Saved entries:
--- START ---

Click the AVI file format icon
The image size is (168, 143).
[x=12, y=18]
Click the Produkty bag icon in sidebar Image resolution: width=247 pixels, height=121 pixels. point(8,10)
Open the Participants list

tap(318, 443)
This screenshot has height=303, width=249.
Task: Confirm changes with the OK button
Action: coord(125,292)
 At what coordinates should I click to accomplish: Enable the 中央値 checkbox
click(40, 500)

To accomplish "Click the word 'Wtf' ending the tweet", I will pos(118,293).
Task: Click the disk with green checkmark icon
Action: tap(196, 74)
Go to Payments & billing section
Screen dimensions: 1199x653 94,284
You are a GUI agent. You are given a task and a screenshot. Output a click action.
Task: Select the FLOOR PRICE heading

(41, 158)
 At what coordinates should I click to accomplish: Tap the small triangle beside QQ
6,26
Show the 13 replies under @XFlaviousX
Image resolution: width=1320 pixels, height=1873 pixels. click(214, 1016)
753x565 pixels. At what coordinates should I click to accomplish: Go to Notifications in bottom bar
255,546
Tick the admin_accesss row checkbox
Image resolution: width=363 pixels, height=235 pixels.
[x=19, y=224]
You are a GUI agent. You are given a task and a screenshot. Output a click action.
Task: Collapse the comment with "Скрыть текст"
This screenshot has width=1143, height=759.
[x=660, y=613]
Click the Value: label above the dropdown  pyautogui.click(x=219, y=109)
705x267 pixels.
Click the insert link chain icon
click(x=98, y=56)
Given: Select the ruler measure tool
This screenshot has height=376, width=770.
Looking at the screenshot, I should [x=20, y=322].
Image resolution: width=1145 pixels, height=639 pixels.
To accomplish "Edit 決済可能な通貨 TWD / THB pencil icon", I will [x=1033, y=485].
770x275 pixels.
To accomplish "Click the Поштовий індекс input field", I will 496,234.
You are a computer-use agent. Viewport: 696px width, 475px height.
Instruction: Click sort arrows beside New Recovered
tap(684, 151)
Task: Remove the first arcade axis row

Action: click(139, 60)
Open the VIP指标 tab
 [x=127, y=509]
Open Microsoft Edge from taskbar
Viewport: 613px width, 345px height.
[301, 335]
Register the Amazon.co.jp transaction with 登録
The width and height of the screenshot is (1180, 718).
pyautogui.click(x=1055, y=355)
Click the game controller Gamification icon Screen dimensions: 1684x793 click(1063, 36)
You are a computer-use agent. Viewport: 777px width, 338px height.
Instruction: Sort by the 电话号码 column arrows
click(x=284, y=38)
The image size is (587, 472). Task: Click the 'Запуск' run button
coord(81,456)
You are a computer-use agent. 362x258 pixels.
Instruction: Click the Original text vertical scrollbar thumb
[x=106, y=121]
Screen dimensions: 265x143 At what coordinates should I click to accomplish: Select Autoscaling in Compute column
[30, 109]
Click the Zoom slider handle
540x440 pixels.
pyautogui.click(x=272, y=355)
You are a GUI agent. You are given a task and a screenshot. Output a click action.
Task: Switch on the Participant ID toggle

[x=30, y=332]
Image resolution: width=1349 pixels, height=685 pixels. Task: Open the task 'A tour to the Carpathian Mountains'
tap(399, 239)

--- END ---

> _Your instructions_
Copy each entry exactly, leaving every line as it is.

> _Response to the exercise_
Click the AVI file format icon
The image size is (168, 143).
[x=12, y=18]
Click the Produkty bag icon in sidebar Image resolution: width=247 pixels, height=121 pixels. point(8,10)
Open the Participants list

tap(318, 443)
This screenshot has height=303, width=249.
Task: Confirm changes with the OK button
Action: coord(125,292)
 At what coordinates should I click to accomplish: Enable the 中央値 checkbox
click(40, 500)

To accomplish "Click the word 'Wtf' ending the tweet", I will pos(118,293).
Task: Click the disk with green checkmark icon
Action: tap(196, 74)
Go to Payments & billing section
Screen dimensions: 1199x653 94,284
You are a GUI agent. You are given a task and a screenshot. Output a click action.
Task: Select the FLOOR PRICE heading

(41, 158)
 At what coordinates should I click to accomplish: Tap the small triangle beside QQ
6,26
Show the 13 replies under @XFlaviousX
Image resolution: width=1320 pixels, height=1873 pixels. click(214, 1016)
753x565 pixels. At what coordinates should I click to accomplish: Go to Notifications in bottom bar
255,546
Tick the admin_accesss row checkbox
Image resolution: width=363 pixels, height=235 pixels.
[x=19, y=224]
You are a GUI agent. You are given a task and a screenshot. Output a click action.
Task: Collapse the comment with "Скрыть текст"
This screenshot has width=1143, height=759.
[x=660, y=613]
Click the Value: label above the dropdown  pyautogui.click(x=219, y=109)
705x267 pixels.
Click the insert link chain icon
click(x=98, y=56)
Given: Select the ruler measure tool
This screenshot has height=376, width=770.
Looking at the screenshot, I should [x=20, y=322].
Image resolution: width=1145 pixels, height=639 pixels.
To accomplish "Edit 決済可能な通貨 TWD / THB pencil icon", I will [x=1033, y=485].
770x275 pixels.
To accomplish "Click the Поштовий індекс input field", I will 496,234.
You are a computer-use agent. Viewport: 696px width, 475px height.
Instruction: Click sort arrows beside New Recovered
tap(684, 151)
Task: Remove the first arcade axis row

Action: click(139, 60)
Open the VIP指标 tab
 [x=127, y=509]
Open Microsoft Edge from taskbar
Viewport: 613px width, 345px height.
[301, 335]
Register the Amazon.co.jp transaction with 登録
The width and height of the screenshot is (1180, 718).
pyautogui.click(x=1055, y=355)
Click the game controller Gamification icon Screen dimensions: 1684x793 click(1063, 36)
You are a computer-use agent. Viewport: 777px width, 338px height.
Instruction: Sort by the 电话号码 column arrows
click(x=284, y=38)
The image size is (587, 472). Task: Click the 'Запуск' run button
coord(81,456)
You are a computer-use agent. 362x258 pixels.
Instruction: Click the Original text vertical scrollbar thumb
[x=106, y=121]
Screen dimensions: 265x143 At what coordinates should I click to accomplish: Select Autoscaling in Compute column
[30, 109]
Click the Zoom slider handle
540x440 pixels.
pyautogui.click(x=272, y=355)
You are a GUI agent. You are given a task and a screenshot. Output a click action.
Task: Switch on the Participant ID toggle

[x=30, y=332]
Image resolution: width=1349 pixels, height=685 pixels. Task: Open the task 'A tour to the Carpathian Mountains'
tap(399, 239)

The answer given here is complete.